= Memoirs of a Cavalier =

1720 novel by Daniel Defoe

Memoirs of a Cavalier (1720) is a work of historical fiction by Daniel Defoe, set during the Thirty Years' War and the English Civil Wars. The full title, which bore no date, was:

Memoirs of a Cavalier; or A Military Journal of the Wars in Germany, and the Wars in England. From the Years 1632 to 1648. Written threescore years ago, by an English gentleman, who served first in the army of Gustavus Adolphus, the Glorious King of Sweden, till his death, and after that in the Royal Army of King Charles the First, from the beginning of the Rebellion to the end of the War.

==Nominal author==

The nominal author of the work was a 'Colonel Andrew Newport', a Shropshire-born soldier. He has been speculatively identified with the Andrew Newport (1622-1699). However the work was published over 20 years after the death of this Andrew Newport, who was only ten years old in the year the account begins (1632).

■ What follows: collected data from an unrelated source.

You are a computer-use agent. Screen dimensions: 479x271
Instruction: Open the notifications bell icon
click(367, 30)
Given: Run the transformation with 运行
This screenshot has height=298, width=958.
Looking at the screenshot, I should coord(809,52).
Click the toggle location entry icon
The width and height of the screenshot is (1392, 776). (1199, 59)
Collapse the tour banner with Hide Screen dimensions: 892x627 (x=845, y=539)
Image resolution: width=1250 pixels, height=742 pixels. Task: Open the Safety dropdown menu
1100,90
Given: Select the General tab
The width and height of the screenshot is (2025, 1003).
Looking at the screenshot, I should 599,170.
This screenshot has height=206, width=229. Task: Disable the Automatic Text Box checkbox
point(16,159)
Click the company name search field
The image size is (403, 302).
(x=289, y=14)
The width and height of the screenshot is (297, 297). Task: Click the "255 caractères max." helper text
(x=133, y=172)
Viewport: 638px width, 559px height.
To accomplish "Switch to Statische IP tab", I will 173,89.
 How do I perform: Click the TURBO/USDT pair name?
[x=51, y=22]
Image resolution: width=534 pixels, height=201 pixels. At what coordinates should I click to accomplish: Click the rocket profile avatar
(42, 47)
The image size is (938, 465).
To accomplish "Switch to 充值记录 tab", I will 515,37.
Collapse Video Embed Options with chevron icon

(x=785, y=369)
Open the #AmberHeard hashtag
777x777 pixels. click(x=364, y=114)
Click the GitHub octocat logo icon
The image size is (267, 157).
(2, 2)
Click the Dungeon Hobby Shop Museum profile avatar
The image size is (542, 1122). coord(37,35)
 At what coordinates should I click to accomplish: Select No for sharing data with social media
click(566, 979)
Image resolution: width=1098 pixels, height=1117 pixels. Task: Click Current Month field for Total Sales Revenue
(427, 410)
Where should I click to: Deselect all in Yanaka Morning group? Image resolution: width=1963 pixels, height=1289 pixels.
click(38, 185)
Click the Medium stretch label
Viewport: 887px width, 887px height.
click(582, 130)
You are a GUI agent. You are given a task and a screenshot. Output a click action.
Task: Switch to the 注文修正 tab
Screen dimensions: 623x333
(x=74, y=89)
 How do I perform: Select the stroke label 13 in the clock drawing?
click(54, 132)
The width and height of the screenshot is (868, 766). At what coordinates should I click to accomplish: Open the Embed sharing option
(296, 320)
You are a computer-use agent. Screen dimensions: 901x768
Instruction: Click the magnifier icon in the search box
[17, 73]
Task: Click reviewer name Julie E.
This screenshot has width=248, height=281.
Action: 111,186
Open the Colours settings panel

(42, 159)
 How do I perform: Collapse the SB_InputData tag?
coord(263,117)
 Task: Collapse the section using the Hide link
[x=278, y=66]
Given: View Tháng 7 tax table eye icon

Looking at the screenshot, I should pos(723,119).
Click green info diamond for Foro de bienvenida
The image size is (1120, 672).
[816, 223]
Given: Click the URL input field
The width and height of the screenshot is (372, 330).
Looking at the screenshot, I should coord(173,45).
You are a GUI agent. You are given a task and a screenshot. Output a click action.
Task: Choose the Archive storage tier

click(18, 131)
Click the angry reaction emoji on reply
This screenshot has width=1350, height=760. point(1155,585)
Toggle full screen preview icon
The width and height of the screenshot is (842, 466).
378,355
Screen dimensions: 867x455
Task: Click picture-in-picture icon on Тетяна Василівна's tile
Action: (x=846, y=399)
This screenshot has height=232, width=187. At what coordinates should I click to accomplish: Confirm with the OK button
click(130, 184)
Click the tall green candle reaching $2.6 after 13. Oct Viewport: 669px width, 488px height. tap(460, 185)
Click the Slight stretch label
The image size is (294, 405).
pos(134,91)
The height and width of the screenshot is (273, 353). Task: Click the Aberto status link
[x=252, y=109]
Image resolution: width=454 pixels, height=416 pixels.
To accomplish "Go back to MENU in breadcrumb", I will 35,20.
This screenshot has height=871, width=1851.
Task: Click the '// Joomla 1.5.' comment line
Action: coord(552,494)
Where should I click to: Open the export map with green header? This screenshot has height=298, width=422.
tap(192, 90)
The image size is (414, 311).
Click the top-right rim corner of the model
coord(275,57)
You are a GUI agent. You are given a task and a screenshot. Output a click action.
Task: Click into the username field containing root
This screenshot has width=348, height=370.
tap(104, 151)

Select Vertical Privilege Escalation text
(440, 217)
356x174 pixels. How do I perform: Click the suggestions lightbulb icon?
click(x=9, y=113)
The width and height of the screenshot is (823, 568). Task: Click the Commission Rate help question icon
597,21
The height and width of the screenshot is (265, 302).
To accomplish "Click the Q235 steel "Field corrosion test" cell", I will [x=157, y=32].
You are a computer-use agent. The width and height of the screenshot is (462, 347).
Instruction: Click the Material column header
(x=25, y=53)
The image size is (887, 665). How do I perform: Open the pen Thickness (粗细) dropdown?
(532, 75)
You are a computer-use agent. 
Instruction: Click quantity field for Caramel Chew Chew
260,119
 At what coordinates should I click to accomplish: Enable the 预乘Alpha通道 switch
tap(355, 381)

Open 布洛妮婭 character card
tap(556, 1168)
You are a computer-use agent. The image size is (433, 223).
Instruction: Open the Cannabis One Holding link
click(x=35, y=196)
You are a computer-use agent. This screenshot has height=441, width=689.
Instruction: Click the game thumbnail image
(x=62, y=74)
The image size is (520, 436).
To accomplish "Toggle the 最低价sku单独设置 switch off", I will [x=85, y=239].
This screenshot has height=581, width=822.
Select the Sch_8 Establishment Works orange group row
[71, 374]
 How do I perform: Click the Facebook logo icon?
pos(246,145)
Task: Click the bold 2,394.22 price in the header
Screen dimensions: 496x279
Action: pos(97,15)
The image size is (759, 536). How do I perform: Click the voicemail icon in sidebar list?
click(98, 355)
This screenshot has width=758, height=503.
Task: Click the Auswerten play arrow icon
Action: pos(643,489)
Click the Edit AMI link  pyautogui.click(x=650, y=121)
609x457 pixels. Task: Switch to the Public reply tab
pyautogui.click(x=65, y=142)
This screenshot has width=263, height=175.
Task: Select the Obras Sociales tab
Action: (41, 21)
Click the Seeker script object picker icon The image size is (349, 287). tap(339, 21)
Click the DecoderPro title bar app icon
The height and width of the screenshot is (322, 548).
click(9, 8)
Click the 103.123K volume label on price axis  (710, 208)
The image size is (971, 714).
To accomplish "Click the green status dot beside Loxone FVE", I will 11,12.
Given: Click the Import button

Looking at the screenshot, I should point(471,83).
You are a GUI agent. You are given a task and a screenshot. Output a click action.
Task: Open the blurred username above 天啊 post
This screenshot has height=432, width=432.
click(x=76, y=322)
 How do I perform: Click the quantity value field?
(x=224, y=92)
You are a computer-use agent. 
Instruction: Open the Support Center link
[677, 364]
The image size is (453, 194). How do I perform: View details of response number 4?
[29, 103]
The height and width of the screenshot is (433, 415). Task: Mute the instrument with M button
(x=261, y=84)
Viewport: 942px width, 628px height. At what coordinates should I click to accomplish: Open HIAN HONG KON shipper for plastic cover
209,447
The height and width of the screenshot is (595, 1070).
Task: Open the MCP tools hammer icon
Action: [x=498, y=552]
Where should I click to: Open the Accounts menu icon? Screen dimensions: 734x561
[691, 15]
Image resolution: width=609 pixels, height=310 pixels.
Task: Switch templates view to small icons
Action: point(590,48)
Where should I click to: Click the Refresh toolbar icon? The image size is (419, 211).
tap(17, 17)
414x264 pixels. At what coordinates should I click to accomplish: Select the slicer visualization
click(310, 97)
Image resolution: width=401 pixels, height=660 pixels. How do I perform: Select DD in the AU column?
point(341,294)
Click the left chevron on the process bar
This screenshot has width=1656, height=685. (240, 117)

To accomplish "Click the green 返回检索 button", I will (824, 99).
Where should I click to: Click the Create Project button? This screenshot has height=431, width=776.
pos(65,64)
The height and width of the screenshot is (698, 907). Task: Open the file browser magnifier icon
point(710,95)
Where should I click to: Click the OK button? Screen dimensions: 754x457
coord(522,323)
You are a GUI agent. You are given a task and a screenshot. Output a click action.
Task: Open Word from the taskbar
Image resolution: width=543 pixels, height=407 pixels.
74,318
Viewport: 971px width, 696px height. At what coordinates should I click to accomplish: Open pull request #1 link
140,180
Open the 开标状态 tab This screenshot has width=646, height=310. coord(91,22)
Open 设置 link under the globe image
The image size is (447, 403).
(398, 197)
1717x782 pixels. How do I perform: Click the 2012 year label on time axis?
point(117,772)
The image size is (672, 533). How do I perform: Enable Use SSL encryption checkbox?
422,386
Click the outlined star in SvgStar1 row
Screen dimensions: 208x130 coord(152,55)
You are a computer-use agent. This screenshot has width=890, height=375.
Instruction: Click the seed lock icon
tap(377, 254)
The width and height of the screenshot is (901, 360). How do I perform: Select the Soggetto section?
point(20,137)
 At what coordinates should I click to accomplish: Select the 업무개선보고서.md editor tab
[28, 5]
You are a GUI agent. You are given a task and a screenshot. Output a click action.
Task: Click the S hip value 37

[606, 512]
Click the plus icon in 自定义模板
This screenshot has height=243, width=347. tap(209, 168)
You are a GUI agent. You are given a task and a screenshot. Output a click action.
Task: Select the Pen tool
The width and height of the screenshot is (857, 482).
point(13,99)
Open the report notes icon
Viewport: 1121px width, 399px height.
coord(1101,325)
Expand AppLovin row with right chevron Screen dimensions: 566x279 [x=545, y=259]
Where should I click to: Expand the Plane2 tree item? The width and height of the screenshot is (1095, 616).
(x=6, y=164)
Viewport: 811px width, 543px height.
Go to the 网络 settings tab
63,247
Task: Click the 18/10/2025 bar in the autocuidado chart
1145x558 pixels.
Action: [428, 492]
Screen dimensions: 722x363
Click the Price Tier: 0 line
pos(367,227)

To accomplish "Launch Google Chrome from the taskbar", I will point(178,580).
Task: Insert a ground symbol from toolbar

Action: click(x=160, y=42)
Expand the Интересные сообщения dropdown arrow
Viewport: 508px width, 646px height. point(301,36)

Although of age (20 in 1642) to have served in the English Civil War, there is doubt about this due to the absence of any record that he did, and he appears in no list of Royalists fined by parliament for 'delinquency', unlike his father and elder brother.

==Literary influence==
Winston Churchill modeled his six-volume histories The World Crisis and The Second World War on Memoirs of a Cavalier. Defoe's method "in which the author hangs the chronicle and discussion of great military and political events upon the thread of the personal experiences of an individual" suited Churchill's sprawling histories of World War I and World War II. In defending this stylistic choice, Churchill wrote, "I am perhaps the only man who has passed through both the two supreme cataclysms of recorded history in high Cabinet office."